In 1973, an over-the-hill tennis champ and serial self-promoter Bobby Riggs (astoundingly personified by Steve Carrell) is certain that no female can ever beat him. So after stunts like playing tennis dressed as Little Bo Peep (complete with her sheep), he challenges the World’s #1 women’s tennis champ, Billie Jean King to a Battle of the Sexes, $100,000 prize tennis match televised from the Huston Astrodome. Coincidentally, King has just come out of the closet. What could possibly go wrong?
Unknown to each other, a couple of musicologists from Berkley and Cambridge head South in June, 1964 on a search to find two elusive blues singers named Skip James and Son House. At the same time, throngs of other college students travel to Mississippi as part of a Civil Rights/voter registration event labelled “Freedom Summer.” Three of these activists, Michael Schwerner, Andrew Goodman, and James Chaney are murdered by the KKK. Documentarian Samuel D. Pollard masterfully weaves these stories together with a voice-over narration read by Common, and punctuated by the blues of Skip James and Son House. Here is how documentaries should be made!
Viceroy’s House takes place in and around the official domicile of England’s last British Viceroy just before India’s borders were shifted to create the Muslim country of Pakistan. Opening as comfortably as an Upstairs/Downstairs reset in India by Merchant/Ivory, it is, instead, a very personal tale of historic (and violent) sea-change written, directed, and produced by Gurinder Chada with input from Prince Charles. (This is because the Viceroy was Lord Louis Mountbatten, AKA Prince Charles’ Great-Uncle, and the Prince wanted things “portrayed completely”). Chada also drew on the stories told to her by her own family about living through this tumultuous time-period. Wisely, she chooses to focus on the lives of individuals to present her movie on an easily assimilated “human scale.”

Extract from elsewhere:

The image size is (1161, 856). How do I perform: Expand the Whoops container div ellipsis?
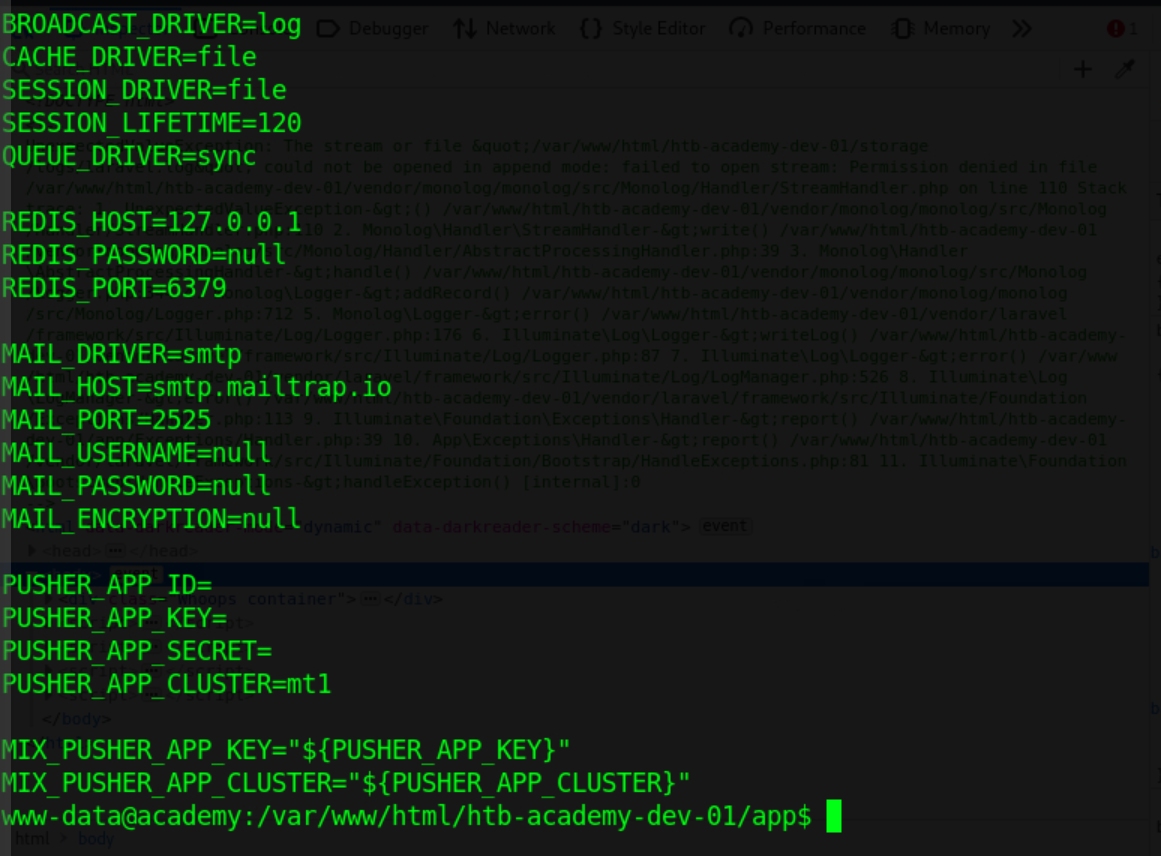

The “Killer Clown” returns to haunt the nightmares of a new generation. Stephen King’s 1986 novel was made into a 1989 cult-classic miniseries (starring Tim Curry as the sewer-dwelling, shape-shifting, clown). Andre Muschietti's new movie draws heavily on the miniseries—but only the parts featuring the protagonists as kids (their grown-up counterparts will appear in IT Part Two). The director treats the film as a one-trick-pony by setting up and repeating the same child at risk in a dark, creepy place over and over again. He does include the important bits like a boy dying from having his arm torn off, a marauding squad of physically abused at home bullies, a group of victims (aka The Losers Club) and the girl repeatedly raped by her father. In the interest of avoiding an NC-17 rating, despite a sanitized version in the original movie script, the book’s pre-adolescent group sex scene (initiated by the girl) was never filmed.